What the task asks -> Reproduce every one of the rows below without changing anything.

Data supplied ->
◆ ◆ ◆

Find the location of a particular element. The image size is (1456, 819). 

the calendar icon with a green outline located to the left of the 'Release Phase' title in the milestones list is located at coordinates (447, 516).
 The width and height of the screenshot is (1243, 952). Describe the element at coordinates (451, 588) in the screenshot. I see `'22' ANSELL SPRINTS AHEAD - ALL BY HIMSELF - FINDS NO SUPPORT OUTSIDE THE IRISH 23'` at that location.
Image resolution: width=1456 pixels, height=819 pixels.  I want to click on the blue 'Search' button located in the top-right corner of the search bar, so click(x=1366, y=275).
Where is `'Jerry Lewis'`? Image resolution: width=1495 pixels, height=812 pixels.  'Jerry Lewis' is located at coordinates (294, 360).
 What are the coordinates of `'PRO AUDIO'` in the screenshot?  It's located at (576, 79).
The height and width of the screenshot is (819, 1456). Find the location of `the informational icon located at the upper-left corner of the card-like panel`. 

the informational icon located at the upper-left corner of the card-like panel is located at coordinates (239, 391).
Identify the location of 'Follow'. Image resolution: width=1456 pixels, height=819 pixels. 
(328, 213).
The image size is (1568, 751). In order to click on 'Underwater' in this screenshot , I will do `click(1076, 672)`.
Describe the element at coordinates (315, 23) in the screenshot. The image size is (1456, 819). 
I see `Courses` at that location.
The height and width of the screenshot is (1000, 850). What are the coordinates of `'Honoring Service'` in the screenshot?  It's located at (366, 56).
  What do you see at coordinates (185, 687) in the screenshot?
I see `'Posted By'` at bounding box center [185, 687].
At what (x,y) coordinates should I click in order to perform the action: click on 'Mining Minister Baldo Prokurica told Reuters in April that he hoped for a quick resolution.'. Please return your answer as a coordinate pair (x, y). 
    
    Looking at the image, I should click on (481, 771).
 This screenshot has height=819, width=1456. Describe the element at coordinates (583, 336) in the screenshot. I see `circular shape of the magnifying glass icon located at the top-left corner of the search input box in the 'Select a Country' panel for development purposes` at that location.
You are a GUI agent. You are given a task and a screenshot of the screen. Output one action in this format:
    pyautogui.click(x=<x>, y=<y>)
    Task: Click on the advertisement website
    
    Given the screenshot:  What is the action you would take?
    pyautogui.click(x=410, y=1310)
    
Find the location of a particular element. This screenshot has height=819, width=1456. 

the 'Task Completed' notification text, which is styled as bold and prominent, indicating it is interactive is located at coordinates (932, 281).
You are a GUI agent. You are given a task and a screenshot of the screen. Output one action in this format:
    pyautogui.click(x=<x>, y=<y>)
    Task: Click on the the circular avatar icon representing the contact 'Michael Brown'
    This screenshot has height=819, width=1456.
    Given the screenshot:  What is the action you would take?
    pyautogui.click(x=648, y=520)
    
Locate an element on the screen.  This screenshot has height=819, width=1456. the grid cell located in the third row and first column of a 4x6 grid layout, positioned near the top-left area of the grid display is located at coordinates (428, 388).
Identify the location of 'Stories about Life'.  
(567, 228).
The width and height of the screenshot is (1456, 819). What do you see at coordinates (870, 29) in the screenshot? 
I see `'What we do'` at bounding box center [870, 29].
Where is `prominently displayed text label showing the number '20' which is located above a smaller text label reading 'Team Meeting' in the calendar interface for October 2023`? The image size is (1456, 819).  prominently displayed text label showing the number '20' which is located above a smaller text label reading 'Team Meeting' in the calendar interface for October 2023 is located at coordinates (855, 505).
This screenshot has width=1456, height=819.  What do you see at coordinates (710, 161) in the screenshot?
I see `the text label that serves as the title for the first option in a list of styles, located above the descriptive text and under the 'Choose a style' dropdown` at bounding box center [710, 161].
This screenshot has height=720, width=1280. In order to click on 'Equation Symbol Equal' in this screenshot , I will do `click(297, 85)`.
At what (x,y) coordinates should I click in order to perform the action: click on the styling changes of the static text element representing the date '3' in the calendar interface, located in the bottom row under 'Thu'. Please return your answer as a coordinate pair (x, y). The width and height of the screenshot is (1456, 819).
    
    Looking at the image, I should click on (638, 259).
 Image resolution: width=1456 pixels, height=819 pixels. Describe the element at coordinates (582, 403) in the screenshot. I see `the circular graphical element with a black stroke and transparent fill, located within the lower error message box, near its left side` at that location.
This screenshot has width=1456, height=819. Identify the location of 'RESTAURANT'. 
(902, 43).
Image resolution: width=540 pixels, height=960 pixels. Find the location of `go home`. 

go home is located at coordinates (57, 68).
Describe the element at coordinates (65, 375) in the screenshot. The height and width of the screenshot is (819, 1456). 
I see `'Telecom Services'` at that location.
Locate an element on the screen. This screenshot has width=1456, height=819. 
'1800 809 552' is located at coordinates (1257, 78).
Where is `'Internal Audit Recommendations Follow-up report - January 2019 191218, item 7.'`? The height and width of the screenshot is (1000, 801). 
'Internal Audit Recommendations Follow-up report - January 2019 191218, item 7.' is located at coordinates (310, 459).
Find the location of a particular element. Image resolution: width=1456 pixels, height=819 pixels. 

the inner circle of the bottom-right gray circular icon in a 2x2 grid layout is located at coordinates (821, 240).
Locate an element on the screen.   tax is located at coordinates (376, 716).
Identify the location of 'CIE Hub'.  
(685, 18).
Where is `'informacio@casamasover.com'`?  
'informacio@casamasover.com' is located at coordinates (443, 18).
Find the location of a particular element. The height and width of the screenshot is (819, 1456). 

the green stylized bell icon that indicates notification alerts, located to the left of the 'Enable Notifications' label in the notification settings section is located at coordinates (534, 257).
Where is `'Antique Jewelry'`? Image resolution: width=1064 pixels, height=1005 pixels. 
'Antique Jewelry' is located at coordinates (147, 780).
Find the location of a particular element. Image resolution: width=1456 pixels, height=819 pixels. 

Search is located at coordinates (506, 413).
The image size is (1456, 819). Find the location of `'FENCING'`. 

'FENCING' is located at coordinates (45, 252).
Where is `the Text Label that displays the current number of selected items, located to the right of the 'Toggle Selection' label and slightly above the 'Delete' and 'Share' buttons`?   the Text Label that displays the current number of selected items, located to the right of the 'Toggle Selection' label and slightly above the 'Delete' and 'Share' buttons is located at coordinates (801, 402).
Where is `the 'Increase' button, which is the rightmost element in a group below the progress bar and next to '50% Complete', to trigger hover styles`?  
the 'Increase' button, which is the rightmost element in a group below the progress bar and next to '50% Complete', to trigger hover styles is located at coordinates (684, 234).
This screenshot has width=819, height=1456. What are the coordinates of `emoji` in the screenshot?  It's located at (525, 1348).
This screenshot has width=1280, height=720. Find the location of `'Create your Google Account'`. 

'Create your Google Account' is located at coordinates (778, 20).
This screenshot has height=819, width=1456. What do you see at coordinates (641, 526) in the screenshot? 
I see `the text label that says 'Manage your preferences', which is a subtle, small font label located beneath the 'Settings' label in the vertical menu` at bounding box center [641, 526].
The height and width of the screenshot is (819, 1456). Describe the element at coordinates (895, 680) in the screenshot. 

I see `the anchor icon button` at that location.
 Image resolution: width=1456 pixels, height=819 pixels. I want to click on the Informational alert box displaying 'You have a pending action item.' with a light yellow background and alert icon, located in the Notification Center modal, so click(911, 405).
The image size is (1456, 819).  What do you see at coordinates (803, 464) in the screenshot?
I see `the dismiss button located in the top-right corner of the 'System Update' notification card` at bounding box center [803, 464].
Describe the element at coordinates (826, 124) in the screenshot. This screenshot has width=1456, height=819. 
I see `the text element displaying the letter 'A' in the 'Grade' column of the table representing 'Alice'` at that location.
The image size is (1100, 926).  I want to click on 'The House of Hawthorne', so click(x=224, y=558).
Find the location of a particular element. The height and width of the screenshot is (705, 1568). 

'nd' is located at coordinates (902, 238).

◆ ◆ ◆

Reply ->
Find the location of a particular element. The image size is (1456, 819). 

the calendar icon with a green outline located to the left of the 'Release Phase' title in the milestones list is located at coordinates (447, 516).
 The width and height of the screenshot is (1243, 952). Describe the element at coordinates (451, 588) in the screenshot. I see `'22' ANSELL SPRINTS AHEAD - ALL BY HIMSELF - FINDS NO SUPPORT OUTSIDE THE IRISH 23'` at that location.
Image resolution: width=1456 pixels, height=819 pixels.  I want to click on the blue 'Search' button located in the top-right corner of the search bar, so click(x=1366, y=275).
Where is `'Jerry Lewis'`? Image resolution: width=1495 pixels, height=812 pixels.  'Jerry Lewis' is located at coordinates (294, 360).
 What are the coordinates of `'PRO AUDIO'` in the screenshot?  It's located at (576, 79).
The height and width of the screenshot is (819, 1456). Find the location of `the informational icon located at the upper-left corner of the card-like panel`. 

the informational icon located at the upper-left corner of the card-like panel is located at coordinates (239, 391).
Identify the location of 'Follow'. Image resolution: width=1456 pixels, height=819 pixels. 
(328, 213).
The image size is (1568, 751). In order to click on 'Underwater' in this screenshot , I will do `click(1076, 672)`.
Describe the element at coordinates (315, 23) in the screenshot. The image size is (1456, 819). 
I see `Courses` at that location.
The height and width of the screenshot is (1000, 850). What are the coordinates of `'Honoring Service'` in the screenshot?  It's located at (366, 56).
  What do you see at coordinates (185, 687) in the screenshot?
I see `'Posted By'` at bounding box center [185, 687].
At what (x,y) coordinates should I click in order to perform the action: click on 'Mining Minister Baldo Prokurica told Reuters in April that he hoped for a quick resolution.'. Please return your answer as a coordinate pair (x, y). 
    
    Looking at the image, I should click on (481, 771).
 This screenshot has height=819, width=1456. Describe the element at coordinates (583, 336) in the screenshot. I see `circular shape of the magnifying glass icon located at the top-left corner of the search input box in the 'Select a Country' panel for development purposes` at that location.
You are a GUI agent. You are given a task and a screenshot of the screen. Output one action in this format:
    pyautogui.click(x=<x>, y=<y>)
    Task: Click on the advertisement website
    
    Given the screenshot:  What is the action you would take?
    pyautogui.click(x=410, y=1310)
    
Find the location of a particular element. This screenshot has height=819, width=1456. 

the 'Task Completed' notification text, which is styled as bold and prominent, indicating it is interactive is located at coordinates (932, 281).
You are a GUI agent. You are given a task and a screenshot of the screen. Output one action in this format:
    pyautogui.click(x=<x>, y=<y>)
    Task: Click on the the circular avatar icon representing the contact 'Michael Brown'
    This screenshot has height=819, width=1456.
    Given the screenshot:  What is the action you would take?
    pyautogui.click(x=648, y=520)
    
Locate an element on the screen.  This screenshot has height=819, width=1456. the grid cell located in the third row and first column of a 4x6 grid layout, positioned near the top-left area of the grid display is located at coordinates (428, 388).
Identify the location of 'Stories about Life'.  
(567, 228).
The width and height of the screenshot is (1456, 819). What do you see at coordinates (870, 29) in the screenshot? 
I see `'What we do'` at bounding box center [870, 29].
Where is `prominently displayed text label showing the number '20' which is located above a smaller text label reading 'Team Meeting' in the calendar interface for October 2023`? The image size is (1456, 819).  prominently displayed text label showing the number '20' which is located above a smaller text label reading 'Team Meeting' in the calendar interface for October 2023 is located at coordinates (855, 505).
This screenshot has width=1456, height=819.  What do you see at coordinates (710, 161) in the screenshot?
I see `the text label that serves as the title for the first option in a list of styles, located above the descriptive text and under the 'Choose a style' dropdown` at bounding box center [710, 161].
This screenshot has height=720, width=1280. In order to click on 'Equation Symbol Equal' in this screenshot , I will do `click(297, 85)`.
At what (x,y) coordinates should I click in order to perform the action: click on the styling changes of the static text element representing the date '3' in the calendar interface, located in the bottom row under 'Thu'. Please return your answer as a coordinate pair (x, y). The width and height of the screenshot is (1456, 819).
    
    Looking at the image, I should click on (638, 259).
 Image resolution: width=1456 pixels, height=819 pixels. Describe the element at coordinates (582, 403) in the screenshot. I see `the circular graphical element with a black stroke and transparent fill, located within the lower error message box, near its left side` at that location.
This screenshot has width=1456, height=819. Identify the location of 'RESTAURANT'. 
(902, 43).
Image resolution: width=540 pixels, height=960 pixels. Find the location of `go home`. 

go home is located at coordinates (57, 68).
Describe the element at coordinates (65, 375) in the screenshot. The height and width of the screenshot is (819, 1456). 
I see `'Telecom Services'` at that location.
Locate an element on the screen. This screenshot has width=1456, height=819. 
'1800 809 552' is located at coordinates (1257, 78).
Where is `'Internal Audit Recommendations Follow-up report - January 2019 191218, item 7.'`? The height and width of the screenshot is (1000, 801). 
'Internal Audit Recommendations Follow-up report - January 2019 191218, item 7.' is located at coordinates (310, 459).
Find the location of a particular element. Image resolution: width=1456 pixels, height=819 pixels. 

the inner circle of the bottom-right gray circular icon in a 2x2 grid layout is located at coordinates (821, 240).
Locate an element on the screen.   tax is located at coordinates (376, 716).
Identify the location of 'CIE Hub'.  
(685, 18).
Where is `'informacio@casamasover.com'`?  
'informacio@casamasover.com' is located at coordinates (443, 18).
Find the location of a particular element. The height and width of the screenshot is (819, 1456). 

the green stylized bell icon that indicates notification alerts, located to the left of the 'Enable Notifications' label in the notification settings section is located at coordinates (534, 257).
Where is `'Antique Jewelry'`? Image resolution: width=1064 pixels, height=1005 pixels. 
'Antique Jewelry' is located at coordinates (147, 780).
Find the location of a particular element. Image resolution: width=1456 pixels, height=819 pixels. 

Search is located at coordinates (506, 413).
The image size is (1456, 819). Find the location of `'FENCING'`. 

'FENCING' is located at coordinates (45, 252).
Where is `the Text Label that displays the current number of selected items, located to the right of the 'Toggle Selection' label and slightly above the 'Delete' and 'Share' buttons`?   the Text Label that displays the current number of selected items, located to the right of the 'Toggle Selection' label and slightly above the 'Delete' and 'Share' buttons is located at coordinates (801, 402).
Where is `the 'Increase' button, which is the rightmost element in a group below the progress bar and next to '50% Complete', to trigger hover styles`?  
the 'Increase' button, which is the rightmost element in a group below the progress bar and next to '50% Complete', to trigger hover styles is located at coordinates (684, 234).
This screenshot has width=819, height=1456. What are the coordinates of `emoji` in the screenshot?  It's located at (525, 1348).
This screenshot has width=1280, height=720. Find the location of `'Create your Google Account'`. 

'Create your Google Account' is located at coordinates (778, 20).
This screenshot has height=819, width=1456. What do you see at coordinates (641, 526) in the screenshot? 
I see `the text label that says 'Manage your preferences', which is a subtle, small font label located beneath the 'Settings' label in the vertical menu` at bounding box center [641, 526].
The height and width of the screenshot is (819, 1456). Describe the element at coordinates (895, 680) in the screenshot. 

I see `the anchor icon button` at that location.
 Image resolution: width=1456 pixels, height=819 pixels. I want to click on the Informational alert box displaying 'You have a pending action item.' with a light yellow background and alert icon, located in the Notification Center modal, so click(911, 405).
The image size is (1456, 819).  What do you see at coordinates (803, 464) in the screenshot?
I see `the dismiss button located in the top-right corner of the 'System Update' notification card` at bounding box center [803, 464].
Describe the element at coordinates (826, 124) in the screenshot. This screenshot has width=1456, height=819. 
I see `the text element displaying the letter 'A' in the 'Grade' column of the table representing 'Alice'` at that location.
The image size is (1100, 926).  I want to click on 'The House of Hawthorne', so click(x=224, y=558).
Find the location of a particular element. The height and width of the screenshot is (705, 1568). 

'nd' is located at coordinates (902, 238).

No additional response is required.